# Task instructions
Where a line of the material includes the string "each", copy that line.

# Materials provided

**********

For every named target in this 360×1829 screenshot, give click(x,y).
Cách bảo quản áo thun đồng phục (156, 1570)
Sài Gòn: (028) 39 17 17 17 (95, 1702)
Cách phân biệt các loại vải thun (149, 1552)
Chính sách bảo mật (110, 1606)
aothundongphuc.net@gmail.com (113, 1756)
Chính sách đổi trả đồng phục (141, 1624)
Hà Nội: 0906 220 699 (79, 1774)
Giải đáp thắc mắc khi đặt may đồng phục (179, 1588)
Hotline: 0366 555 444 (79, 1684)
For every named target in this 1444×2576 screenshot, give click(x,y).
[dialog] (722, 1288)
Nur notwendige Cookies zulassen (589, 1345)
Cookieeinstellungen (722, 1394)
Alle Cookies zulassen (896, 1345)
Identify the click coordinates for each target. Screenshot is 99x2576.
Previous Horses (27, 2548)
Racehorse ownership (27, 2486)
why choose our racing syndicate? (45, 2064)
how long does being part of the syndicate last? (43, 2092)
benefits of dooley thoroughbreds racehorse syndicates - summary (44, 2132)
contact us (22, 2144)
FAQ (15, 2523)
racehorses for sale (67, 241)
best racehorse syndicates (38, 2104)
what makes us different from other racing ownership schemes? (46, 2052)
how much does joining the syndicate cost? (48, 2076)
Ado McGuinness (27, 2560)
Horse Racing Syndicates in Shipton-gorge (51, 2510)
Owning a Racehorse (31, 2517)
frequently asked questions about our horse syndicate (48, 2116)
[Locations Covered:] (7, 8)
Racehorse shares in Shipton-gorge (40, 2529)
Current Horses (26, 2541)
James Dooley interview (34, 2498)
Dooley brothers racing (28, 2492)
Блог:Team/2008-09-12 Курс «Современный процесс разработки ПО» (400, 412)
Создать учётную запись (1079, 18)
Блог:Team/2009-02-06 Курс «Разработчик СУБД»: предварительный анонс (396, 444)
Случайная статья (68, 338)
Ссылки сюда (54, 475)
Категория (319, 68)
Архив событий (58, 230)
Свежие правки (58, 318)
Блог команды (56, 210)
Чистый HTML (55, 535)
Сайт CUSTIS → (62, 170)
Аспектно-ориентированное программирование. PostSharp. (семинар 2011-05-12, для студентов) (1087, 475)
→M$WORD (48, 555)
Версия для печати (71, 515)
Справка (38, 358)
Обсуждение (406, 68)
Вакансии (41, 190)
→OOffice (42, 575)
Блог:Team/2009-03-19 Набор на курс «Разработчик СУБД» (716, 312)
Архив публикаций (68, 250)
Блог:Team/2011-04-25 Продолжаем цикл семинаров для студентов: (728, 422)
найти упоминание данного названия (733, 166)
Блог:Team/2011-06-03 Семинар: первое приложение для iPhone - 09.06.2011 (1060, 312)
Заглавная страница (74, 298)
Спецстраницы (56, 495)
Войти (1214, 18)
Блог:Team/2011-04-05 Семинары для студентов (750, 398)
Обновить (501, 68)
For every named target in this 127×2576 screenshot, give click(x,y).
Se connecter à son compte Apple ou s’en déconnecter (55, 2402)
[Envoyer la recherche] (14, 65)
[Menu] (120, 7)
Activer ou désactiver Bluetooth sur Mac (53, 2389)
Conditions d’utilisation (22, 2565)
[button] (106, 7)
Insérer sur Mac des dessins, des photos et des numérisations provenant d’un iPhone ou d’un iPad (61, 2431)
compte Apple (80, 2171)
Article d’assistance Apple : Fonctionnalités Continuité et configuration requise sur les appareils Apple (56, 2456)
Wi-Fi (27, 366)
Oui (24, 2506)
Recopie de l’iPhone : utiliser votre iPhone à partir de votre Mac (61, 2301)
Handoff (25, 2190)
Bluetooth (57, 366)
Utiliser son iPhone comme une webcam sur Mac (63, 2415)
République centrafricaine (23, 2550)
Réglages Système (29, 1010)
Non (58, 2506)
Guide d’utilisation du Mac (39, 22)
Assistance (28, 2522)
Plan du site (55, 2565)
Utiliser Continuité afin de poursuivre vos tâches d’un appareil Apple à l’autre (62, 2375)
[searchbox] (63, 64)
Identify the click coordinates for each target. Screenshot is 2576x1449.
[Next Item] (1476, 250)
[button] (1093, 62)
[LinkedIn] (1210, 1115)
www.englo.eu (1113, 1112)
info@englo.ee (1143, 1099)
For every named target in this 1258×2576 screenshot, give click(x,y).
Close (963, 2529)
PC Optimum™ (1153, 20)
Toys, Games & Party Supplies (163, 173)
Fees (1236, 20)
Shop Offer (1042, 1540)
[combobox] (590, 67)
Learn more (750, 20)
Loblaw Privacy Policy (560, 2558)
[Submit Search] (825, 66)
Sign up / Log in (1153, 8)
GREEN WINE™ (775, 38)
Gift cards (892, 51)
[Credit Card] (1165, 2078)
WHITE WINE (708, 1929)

**********

# Reply to the task
Identify the click coordinates for each target. Screenshot is 99x2576.
Identify the click coordinates for each target. Screenshot is 2576x1449.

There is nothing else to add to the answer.